Literally related to dating, I truly believe its a numbers game. I think anyone who is unhappily single just needs to go on more dates, and keep going on them until you click with someone. The love of your life isn’t going to break into your apartment to find you! Dating can be exhausting, but its part of the process. A women I worked with met her future husband when they were both waiting in cars for their friends outside a 7-11. He started chatting her up, got her phone number, and years later she was working with me, married to him and had two kids. He decided it was worth taking a chance on talking to the woman in the next car and it paid off for him big time.
The brother of a former professor of mine went to MIT. I asked him if his brother had astronomically high marks, and found out that he didn’t, he’d just gone down to Boston to visit some friends, got talking to people in the media lab, and they liked him well enough that they encouraged him to apply and fast tracked his application.
When I describe my brother’s job, people are amazed (some people have even asked if he won a contest to get the job 🙂 ). When there was an opening, a friend told him about it, he applied and he got it. Similarly I was on a reality TV show / documentary years ago. I enjoyed watching the show, so I applied for the next season and got on it (I joke with people that I’m the most minor celebrity in the world – I’ve been recognized by strangers a total of 3 times).
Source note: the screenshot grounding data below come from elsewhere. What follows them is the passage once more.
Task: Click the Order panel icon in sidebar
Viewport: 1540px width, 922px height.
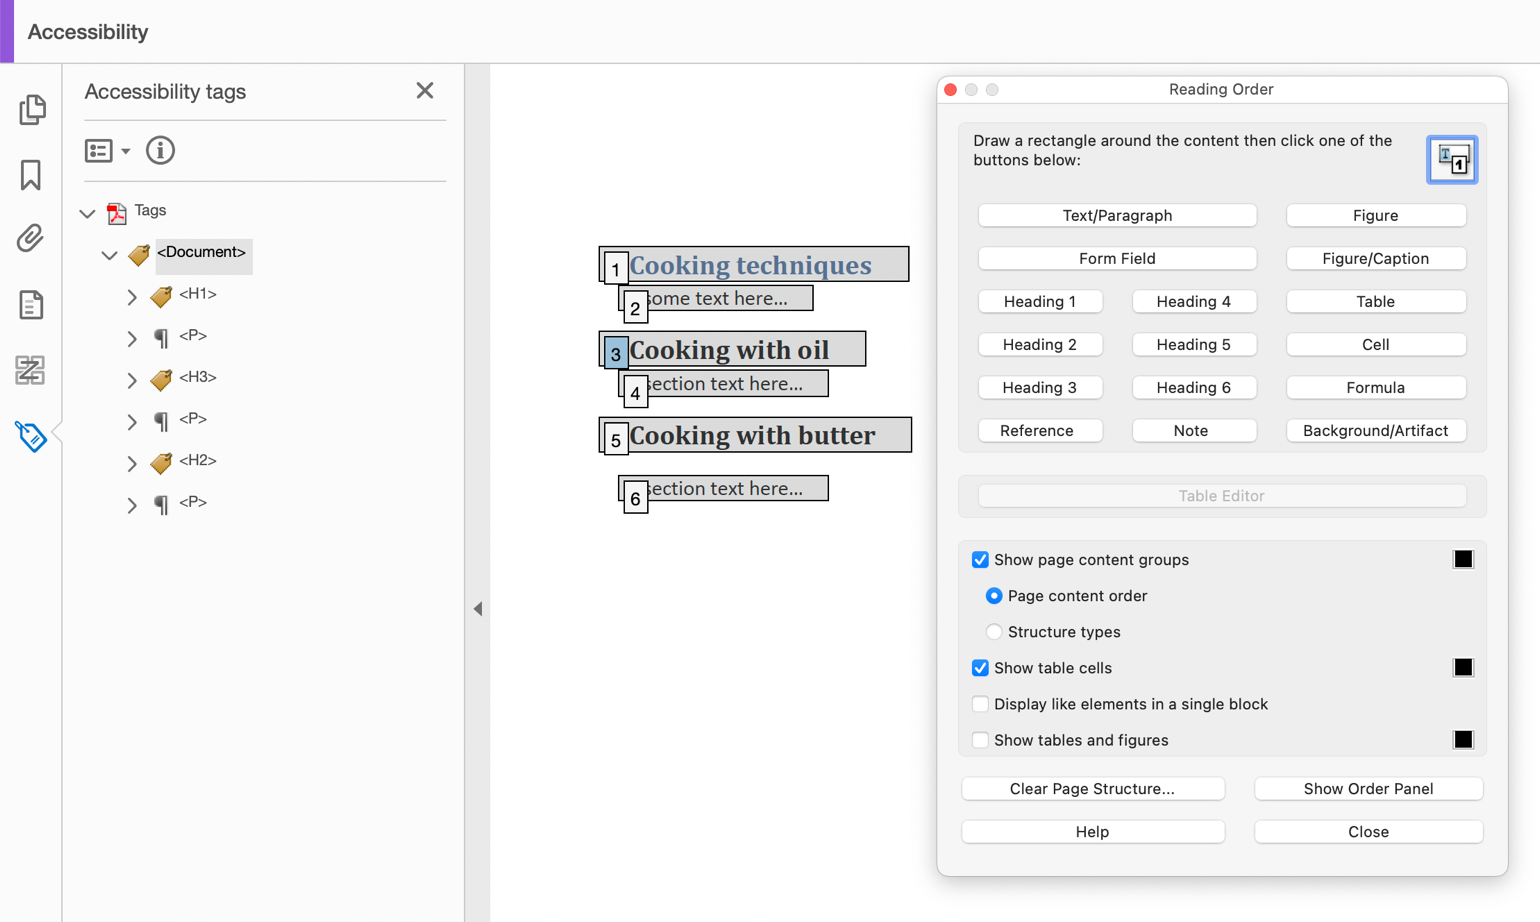Action: coord(32,370)
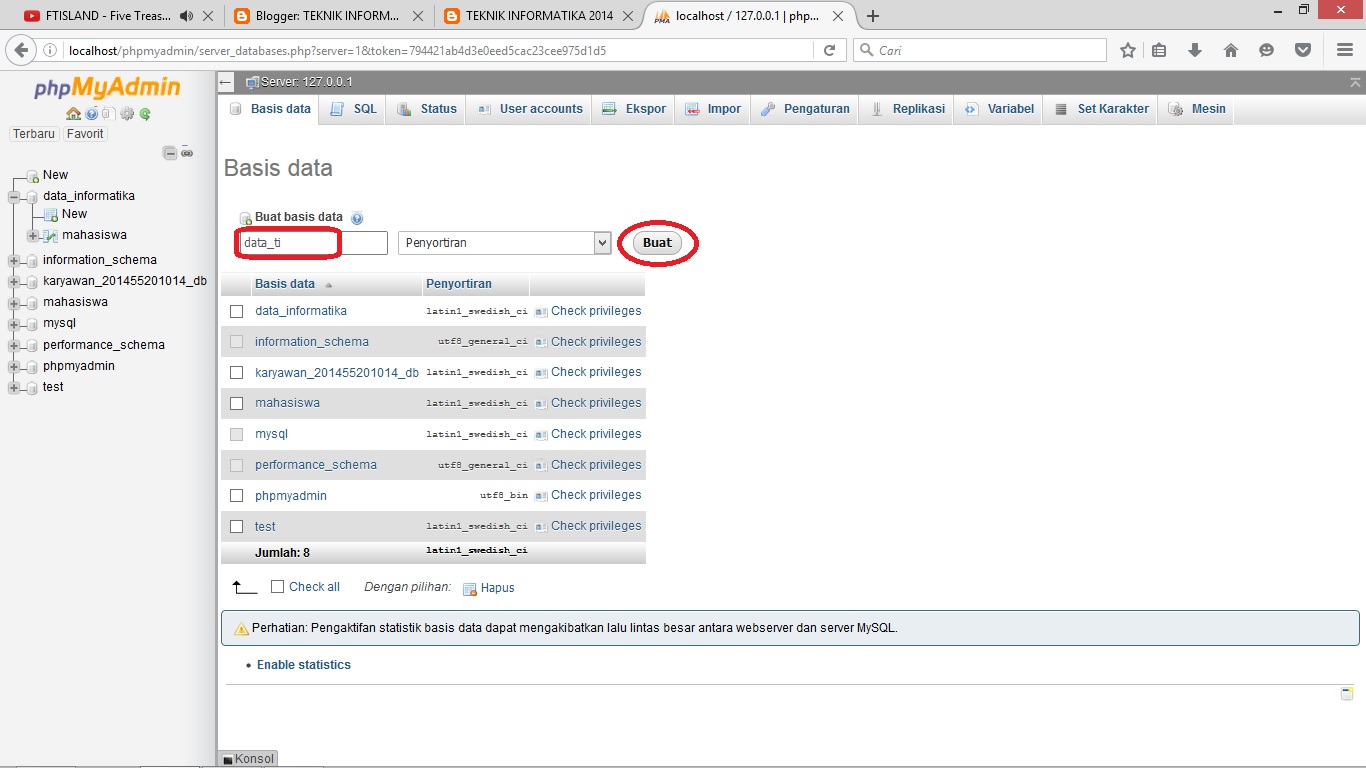Enable the Check all checkbox
Viewport: 1366px width, 768px height.
click(x=277, y=586)
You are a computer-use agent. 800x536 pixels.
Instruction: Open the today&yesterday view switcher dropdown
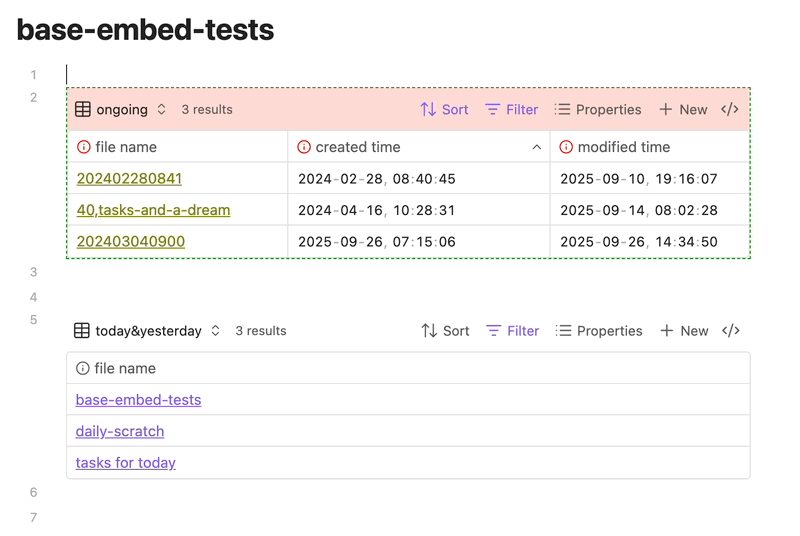[215, 331]
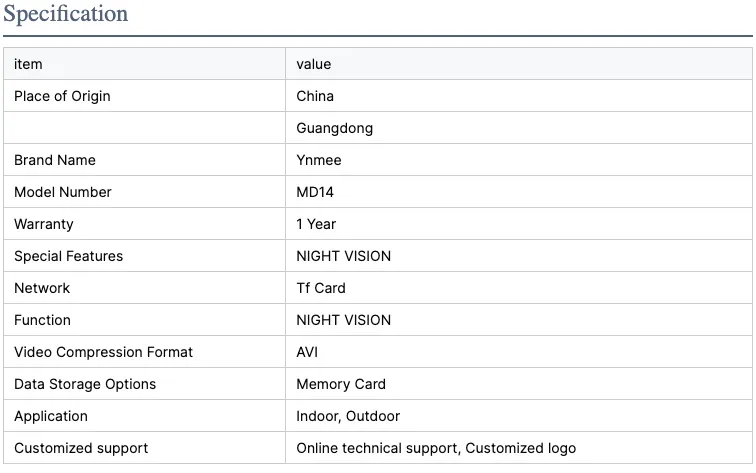Screen dimensions: 756x473
Task: Click the Network row label
Action: tap(42, 288)
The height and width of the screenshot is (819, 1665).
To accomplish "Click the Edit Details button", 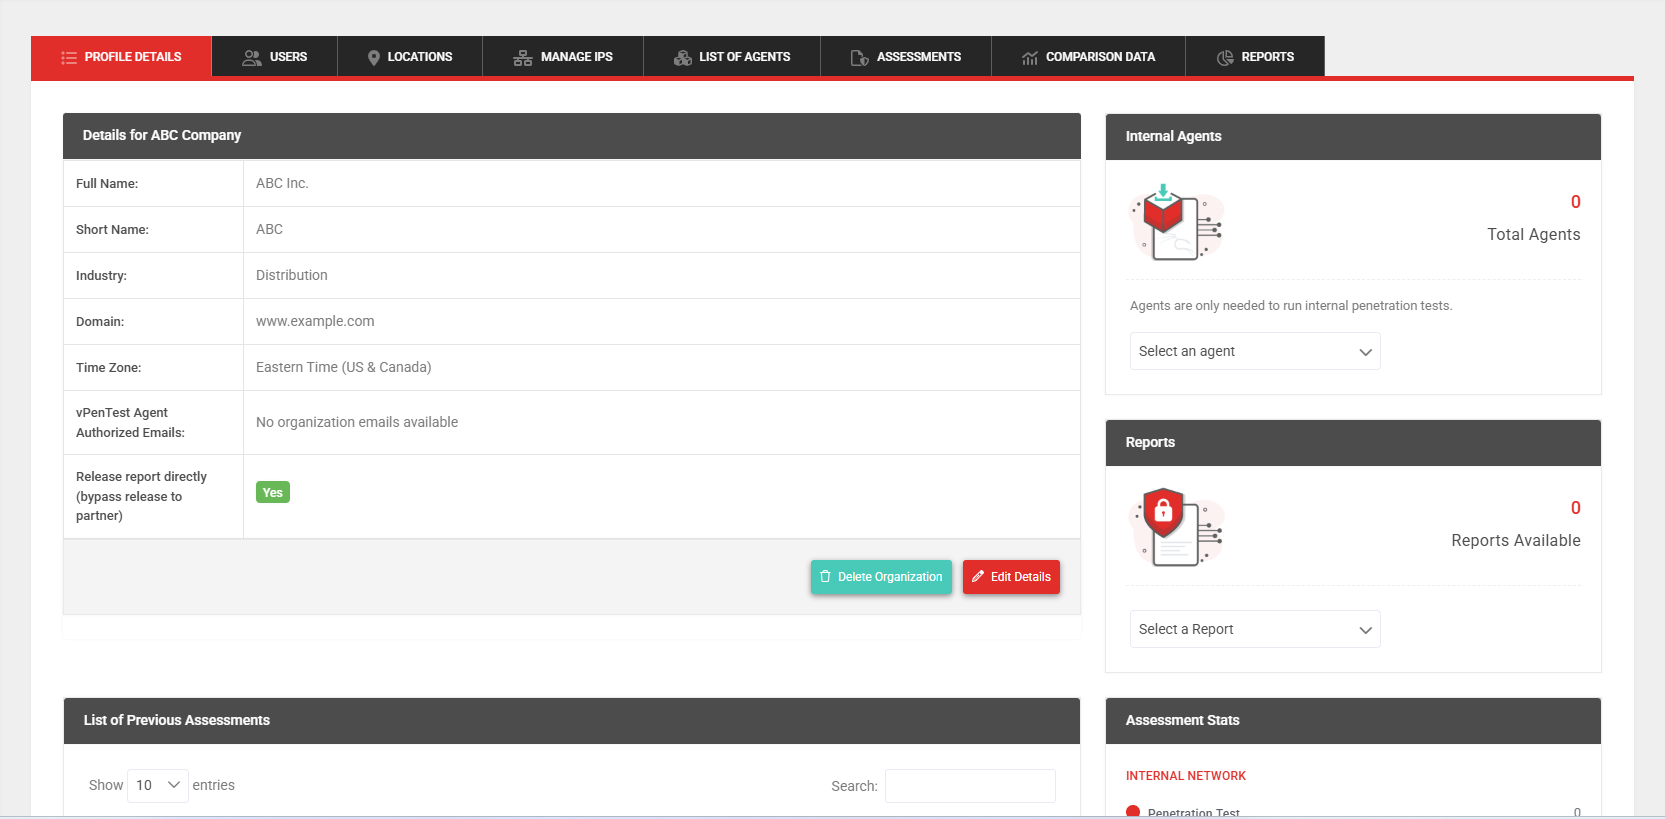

In the 4 Hour Workweek Tim Ferriss relates giving a talk to a group and offering a deluxe vacation to whoever could connect with the most famous person (all they had to do was get a personal note or e-mail back from them). He wanted to prove the point that if you just make overtures to people, sometimes they’ll respond. Ironically, he didn’t give out the prize because NO ONE applied! Supposedly tons of scholarships aren’t awarded every year because no one applied: everyone assumes they won’t be competitive, and take themselves out of the race before it starts.
I’m certainly not saying that all you have to do is desire something and you’ll get it (talk to “The Secret” nuts for that perspective). We all have desires that we don’t do anything about, and often the hardest part is doing ANYTHING to move us in the direction of achieving it.
Think about the things you’d like out of life, and consider if there’s something you could do in 1 hour that might (no matter how improbably) help you achieve it. Give it a try this week and see what happens!
What experiences have you had where you took a long shot and something big paid off?